Item position entries:
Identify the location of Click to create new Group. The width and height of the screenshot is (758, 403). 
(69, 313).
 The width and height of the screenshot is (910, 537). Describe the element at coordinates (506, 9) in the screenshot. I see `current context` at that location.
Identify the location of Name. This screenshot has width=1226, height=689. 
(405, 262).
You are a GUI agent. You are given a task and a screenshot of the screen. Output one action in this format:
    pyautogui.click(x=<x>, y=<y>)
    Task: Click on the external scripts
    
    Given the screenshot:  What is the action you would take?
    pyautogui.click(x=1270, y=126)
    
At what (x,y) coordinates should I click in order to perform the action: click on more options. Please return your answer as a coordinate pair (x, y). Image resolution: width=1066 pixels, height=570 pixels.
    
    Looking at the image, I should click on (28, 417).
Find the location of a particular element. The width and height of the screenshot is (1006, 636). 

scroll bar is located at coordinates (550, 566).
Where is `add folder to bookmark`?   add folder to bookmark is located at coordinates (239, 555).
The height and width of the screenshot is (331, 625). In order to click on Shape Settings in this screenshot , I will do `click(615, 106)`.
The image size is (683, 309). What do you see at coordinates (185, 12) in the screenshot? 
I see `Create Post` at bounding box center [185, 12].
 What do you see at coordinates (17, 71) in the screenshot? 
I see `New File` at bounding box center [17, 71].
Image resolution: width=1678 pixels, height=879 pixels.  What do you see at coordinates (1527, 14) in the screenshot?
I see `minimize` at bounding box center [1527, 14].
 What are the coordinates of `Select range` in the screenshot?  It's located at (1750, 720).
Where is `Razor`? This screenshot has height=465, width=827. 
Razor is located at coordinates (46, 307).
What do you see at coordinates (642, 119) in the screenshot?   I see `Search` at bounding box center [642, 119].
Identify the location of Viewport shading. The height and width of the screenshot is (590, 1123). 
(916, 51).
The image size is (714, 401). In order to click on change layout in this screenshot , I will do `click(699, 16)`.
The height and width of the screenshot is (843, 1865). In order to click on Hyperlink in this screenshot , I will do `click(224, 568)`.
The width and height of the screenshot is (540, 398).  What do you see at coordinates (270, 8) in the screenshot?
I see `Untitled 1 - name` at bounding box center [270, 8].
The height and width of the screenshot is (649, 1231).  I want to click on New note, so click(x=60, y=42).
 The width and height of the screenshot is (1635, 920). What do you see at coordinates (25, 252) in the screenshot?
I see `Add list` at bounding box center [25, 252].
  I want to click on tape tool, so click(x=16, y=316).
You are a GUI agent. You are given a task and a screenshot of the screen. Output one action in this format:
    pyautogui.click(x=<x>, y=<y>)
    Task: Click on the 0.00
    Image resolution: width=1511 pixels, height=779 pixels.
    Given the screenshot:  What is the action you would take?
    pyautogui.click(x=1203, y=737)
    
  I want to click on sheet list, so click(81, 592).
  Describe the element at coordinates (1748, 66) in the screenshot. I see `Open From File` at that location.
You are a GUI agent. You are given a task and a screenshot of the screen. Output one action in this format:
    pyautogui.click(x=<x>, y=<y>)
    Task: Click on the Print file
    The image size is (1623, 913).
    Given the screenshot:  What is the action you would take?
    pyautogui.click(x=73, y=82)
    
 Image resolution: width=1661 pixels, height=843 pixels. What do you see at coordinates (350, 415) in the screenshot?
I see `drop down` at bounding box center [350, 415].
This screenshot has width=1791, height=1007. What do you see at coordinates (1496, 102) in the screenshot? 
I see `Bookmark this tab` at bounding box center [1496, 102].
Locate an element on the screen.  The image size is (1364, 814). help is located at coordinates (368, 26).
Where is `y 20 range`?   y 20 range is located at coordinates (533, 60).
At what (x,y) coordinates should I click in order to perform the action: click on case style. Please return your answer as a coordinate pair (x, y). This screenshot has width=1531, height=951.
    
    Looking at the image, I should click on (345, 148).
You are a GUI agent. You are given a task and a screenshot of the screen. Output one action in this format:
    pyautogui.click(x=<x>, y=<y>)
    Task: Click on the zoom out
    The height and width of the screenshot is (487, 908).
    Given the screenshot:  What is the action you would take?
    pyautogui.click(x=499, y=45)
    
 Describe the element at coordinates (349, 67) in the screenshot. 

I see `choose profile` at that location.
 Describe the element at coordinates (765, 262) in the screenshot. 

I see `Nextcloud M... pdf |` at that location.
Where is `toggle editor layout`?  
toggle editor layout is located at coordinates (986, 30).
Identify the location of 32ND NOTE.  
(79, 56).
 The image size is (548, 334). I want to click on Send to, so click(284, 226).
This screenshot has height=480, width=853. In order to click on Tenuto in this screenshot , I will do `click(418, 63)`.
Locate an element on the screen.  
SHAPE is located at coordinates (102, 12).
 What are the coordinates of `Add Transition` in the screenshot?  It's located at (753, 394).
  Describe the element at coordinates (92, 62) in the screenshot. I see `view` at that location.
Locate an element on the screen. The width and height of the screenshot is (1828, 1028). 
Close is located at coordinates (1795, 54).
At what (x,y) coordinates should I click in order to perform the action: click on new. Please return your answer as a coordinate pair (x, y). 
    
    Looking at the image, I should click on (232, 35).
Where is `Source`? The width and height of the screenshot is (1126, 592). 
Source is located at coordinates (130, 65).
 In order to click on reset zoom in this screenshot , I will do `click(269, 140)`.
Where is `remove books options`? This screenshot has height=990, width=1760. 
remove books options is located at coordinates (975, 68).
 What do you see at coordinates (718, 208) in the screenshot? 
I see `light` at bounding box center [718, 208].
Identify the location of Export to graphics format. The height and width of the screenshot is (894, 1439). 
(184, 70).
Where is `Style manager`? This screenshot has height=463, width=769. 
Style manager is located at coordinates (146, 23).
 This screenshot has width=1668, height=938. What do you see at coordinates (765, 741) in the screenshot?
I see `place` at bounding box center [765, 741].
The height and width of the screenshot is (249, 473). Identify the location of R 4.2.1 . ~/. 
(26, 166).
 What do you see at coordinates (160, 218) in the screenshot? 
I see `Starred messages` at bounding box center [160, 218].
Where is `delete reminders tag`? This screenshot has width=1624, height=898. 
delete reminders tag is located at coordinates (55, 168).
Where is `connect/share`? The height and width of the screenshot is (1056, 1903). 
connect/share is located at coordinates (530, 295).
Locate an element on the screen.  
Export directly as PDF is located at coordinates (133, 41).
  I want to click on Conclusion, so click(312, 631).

#### What is being asked
Duplicate the rows from the start of the item position entries through the line containing "pyautogui.click(x=1270, y=126)", including that line.

#### Result for this exercise
Identify the location of Click to create new Group. The width and height of the screenshot is (758, 403). 
(69, 313).
 The width and height of the screenshot is (910, 537). Describe the element at coordinates (506, 9) in the screenshot. I see `current context` at that location.
Identify the location of Name. This screenshot has width=1226, height=689. 
(405, 262).
You are a GUI agent. You are given a task and a screenshot of the screen. Output one action in this format:
    pyautogui.click(x=<x>, y=<y>)
    Task: Click on the external scripts
    
    Given the screenshot:  What is the action you would take?
    pyautogui.click(x=1270, y=126)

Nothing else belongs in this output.